Return the run of lines below that opens with the line containing "Click the document" and closes with the line containing "Given: Click the string", keeping each one exact.

─── Data in this exercise ───

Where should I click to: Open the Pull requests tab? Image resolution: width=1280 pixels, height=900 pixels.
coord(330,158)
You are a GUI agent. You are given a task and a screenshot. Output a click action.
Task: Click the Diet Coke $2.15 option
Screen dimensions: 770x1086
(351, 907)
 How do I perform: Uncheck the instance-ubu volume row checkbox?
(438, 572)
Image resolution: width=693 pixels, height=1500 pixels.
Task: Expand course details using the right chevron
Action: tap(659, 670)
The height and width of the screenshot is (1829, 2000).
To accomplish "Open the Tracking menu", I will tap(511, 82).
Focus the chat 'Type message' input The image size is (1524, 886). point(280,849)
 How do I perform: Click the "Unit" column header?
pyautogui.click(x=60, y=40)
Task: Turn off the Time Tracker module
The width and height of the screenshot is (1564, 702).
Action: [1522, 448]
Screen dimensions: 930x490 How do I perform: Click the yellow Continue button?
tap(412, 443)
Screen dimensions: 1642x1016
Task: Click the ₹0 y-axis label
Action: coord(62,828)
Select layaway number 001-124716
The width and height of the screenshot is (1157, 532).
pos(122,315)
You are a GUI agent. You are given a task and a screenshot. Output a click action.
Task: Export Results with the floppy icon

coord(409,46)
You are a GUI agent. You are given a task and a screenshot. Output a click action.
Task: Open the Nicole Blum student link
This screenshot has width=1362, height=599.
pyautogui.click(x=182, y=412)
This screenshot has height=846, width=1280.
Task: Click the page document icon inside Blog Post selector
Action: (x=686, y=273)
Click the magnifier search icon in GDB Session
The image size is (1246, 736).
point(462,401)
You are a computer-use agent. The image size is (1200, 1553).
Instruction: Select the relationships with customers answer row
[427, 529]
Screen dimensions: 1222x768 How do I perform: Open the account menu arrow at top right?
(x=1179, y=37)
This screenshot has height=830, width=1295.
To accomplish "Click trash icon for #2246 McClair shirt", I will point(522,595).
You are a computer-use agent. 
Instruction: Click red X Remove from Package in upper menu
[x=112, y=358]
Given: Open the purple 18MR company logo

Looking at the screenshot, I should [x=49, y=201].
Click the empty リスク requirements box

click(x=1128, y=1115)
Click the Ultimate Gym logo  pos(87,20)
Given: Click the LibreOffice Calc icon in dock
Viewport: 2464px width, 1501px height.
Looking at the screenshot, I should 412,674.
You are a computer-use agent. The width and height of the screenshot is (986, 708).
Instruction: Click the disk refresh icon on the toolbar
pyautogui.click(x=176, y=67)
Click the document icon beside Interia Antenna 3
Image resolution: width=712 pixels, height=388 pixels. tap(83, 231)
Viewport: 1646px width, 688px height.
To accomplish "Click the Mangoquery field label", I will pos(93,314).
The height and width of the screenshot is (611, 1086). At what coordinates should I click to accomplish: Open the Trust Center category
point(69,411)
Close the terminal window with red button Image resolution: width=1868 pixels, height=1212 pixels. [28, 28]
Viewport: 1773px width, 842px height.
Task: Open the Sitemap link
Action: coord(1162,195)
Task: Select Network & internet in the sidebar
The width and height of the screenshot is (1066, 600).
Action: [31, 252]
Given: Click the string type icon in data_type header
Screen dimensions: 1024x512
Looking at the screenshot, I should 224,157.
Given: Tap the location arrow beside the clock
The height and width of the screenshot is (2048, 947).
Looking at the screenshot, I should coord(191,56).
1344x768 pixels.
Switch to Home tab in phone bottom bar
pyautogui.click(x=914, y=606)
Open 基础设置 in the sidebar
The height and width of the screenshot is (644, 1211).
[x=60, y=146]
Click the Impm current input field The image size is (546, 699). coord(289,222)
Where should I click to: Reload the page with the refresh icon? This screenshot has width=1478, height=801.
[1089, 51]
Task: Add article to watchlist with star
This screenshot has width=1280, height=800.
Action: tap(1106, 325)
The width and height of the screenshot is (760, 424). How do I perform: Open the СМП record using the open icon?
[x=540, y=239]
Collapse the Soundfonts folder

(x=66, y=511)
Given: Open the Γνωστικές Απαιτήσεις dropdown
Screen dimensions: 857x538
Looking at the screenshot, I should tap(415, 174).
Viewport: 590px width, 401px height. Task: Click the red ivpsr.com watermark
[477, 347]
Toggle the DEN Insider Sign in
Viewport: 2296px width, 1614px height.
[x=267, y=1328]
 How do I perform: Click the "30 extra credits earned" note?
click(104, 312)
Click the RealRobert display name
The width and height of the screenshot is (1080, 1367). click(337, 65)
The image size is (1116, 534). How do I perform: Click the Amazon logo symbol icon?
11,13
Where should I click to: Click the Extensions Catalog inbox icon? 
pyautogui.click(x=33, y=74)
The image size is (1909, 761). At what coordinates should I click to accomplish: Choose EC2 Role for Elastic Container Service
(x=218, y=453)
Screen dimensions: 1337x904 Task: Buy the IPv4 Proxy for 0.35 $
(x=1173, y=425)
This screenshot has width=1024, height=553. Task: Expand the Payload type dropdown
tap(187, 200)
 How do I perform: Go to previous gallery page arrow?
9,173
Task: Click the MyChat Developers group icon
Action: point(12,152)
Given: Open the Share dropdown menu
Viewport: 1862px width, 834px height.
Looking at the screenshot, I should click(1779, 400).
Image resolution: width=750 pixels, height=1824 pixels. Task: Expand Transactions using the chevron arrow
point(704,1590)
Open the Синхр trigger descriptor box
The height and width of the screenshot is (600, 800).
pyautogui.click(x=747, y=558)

───

Response box:
Click the document icon beside Interia Antenna 3
Image resolution: width=712 pixels, height=388 pixels. tap(83, 231)
Viewport: 1646px width, 688px height.
To accomplish "Click the Mangoquery field label", I will pos(93,314).
The height and width of the screenshot is (611, 1086). At what coordinates should I click to accomplish: Open the Trust Center category
point(69,411)
Close the terminal window with red button Image resolution: width=1868 pixels, height=1212 pixels. [28, 28]
Viewport: 1773px width, 842px height.
Task: Open the Sitemap link
Action: coord(1162,195)
Task: Select Network & internet in the sidebar
The width and height of the screenshot is (1066, 600).
Action: [31, 252]
Given: Click the string type icon in data_type header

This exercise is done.